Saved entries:
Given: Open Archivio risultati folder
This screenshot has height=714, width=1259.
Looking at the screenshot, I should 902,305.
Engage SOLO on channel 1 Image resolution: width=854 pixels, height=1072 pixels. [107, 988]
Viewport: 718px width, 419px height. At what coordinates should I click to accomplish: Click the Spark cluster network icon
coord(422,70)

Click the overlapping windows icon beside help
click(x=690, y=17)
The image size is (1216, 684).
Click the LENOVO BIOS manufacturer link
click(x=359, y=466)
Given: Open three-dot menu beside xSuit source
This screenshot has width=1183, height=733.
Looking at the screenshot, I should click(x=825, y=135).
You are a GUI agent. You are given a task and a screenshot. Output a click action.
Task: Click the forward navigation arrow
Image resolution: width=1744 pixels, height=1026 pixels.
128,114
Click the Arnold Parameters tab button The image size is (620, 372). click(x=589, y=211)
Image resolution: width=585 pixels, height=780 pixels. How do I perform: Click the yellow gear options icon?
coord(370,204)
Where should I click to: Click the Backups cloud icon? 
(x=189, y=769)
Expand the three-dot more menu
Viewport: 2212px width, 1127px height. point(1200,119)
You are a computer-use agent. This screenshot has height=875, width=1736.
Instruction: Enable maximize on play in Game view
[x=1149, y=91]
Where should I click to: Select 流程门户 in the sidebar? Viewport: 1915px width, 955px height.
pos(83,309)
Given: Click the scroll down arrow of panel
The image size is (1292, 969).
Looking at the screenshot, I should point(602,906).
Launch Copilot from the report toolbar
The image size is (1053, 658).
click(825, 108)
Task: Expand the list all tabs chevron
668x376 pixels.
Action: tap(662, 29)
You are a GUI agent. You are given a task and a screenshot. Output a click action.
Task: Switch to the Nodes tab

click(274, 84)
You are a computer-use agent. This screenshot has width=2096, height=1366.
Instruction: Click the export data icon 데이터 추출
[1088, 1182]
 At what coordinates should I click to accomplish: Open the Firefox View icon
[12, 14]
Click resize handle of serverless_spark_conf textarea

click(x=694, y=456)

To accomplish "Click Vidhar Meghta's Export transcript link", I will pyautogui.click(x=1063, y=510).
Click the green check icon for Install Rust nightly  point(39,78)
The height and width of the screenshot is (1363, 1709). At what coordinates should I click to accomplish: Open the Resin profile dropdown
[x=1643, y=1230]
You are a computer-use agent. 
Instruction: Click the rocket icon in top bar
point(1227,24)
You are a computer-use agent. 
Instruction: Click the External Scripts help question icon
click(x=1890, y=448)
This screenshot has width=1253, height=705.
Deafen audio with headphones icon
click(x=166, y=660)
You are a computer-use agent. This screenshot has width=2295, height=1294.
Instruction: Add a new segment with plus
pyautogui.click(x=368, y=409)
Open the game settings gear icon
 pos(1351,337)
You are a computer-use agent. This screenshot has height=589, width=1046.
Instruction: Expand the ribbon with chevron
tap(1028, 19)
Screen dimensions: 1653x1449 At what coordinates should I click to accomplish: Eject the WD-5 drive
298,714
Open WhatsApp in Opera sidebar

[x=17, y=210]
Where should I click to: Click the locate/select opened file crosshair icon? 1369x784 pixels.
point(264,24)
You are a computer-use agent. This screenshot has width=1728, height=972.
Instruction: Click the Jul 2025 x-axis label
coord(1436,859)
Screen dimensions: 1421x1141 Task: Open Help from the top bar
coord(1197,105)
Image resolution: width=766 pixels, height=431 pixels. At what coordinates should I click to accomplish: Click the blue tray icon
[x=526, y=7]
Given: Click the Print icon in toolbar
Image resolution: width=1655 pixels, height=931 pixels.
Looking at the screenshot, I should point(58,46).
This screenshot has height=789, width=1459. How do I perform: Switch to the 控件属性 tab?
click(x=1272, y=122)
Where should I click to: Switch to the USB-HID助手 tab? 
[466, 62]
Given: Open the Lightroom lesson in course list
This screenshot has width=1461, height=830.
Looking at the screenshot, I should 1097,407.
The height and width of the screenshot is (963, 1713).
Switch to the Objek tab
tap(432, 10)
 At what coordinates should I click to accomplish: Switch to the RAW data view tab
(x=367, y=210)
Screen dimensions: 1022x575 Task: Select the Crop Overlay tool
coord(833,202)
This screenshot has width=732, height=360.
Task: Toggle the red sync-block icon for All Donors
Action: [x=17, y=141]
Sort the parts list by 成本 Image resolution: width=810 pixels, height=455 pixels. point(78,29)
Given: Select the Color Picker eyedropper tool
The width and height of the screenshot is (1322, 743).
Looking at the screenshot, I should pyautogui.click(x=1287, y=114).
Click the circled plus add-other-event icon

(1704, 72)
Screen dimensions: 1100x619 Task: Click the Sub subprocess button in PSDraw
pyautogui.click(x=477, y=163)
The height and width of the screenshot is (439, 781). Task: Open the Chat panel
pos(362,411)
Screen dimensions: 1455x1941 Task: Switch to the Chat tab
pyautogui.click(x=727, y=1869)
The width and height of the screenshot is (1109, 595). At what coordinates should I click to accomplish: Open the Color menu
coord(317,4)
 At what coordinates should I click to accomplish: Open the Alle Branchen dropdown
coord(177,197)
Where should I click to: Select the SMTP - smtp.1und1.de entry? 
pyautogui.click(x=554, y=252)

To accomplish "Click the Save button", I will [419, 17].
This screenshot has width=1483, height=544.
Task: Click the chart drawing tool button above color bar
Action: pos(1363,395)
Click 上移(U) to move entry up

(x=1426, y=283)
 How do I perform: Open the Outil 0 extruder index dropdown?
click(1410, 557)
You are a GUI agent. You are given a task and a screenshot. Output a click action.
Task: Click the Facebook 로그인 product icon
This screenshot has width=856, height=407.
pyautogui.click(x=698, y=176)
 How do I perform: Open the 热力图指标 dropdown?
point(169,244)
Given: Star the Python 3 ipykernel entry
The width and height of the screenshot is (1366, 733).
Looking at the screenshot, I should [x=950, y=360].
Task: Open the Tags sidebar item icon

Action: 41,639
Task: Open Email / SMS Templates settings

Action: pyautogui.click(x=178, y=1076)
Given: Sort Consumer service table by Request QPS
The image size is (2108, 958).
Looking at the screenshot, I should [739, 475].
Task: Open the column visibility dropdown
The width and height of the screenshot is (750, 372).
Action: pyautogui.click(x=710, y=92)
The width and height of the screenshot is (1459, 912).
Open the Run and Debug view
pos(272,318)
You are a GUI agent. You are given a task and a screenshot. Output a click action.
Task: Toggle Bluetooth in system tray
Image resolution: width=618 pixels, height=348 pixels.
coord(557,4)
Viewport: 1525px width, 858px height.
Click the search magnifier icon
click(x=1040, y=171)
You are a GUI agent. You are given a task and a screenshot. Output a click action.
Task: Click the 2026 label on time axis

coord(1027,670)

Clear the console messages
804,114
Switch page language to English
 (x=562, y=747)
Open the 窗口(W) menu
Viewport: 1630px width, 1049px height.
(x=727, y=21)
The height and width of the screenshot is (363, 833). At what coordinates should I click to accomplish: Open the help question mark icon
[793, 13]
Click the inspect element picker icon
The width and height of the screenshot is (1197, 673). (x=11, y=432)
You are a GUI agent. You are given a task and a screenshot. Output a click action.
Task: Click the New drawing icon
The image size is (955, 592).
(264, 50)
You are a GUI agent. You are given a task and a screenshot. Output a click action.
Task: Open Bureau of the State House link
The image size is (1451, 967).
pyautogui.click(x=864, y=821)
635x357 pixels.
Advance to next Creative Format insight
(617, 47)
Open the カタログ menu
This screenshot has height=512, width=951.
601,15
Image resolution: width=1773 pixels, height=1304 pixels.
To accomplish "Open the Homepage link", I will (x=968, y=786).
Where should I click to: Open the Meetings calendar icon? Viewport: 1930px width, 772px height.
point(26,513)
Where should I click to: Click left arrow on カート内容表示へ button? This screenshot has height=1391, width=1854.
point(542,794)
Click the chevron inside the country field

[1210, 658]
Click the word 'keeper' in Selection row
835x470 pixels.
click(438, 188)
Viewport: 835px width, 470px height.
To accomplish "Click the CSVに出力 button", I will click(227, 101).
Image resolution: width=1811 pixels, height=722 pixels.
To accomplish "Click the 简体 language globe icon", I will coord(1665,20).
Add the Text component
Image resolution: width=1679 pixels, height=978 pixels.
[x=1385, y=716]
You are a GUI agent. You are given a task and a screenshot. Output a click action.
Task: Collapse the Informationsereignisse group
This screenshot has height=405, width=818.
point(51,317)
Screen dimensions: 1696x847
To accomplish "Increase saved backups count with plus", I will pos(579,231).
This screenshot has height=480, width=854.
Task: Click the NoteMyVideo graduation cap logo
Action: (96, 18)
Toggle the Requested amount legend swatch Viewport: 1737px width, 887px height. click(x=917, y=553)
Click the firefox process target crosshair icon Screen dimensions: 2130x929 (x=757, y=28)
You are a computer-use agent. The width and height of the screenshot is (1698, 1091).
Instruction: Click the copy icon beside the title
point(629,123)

_WHAT IS EXPECTED_:
From the entries above, collect every line with the string "list" in it.

_FINISHED TASK_:
Task: Expand the list all tabs chevron
Given: Open the Lightroom lesson in course list
Sort the parts list by 成本 Image resolution: width=810 pixels, height=455 pixels. point(78,29)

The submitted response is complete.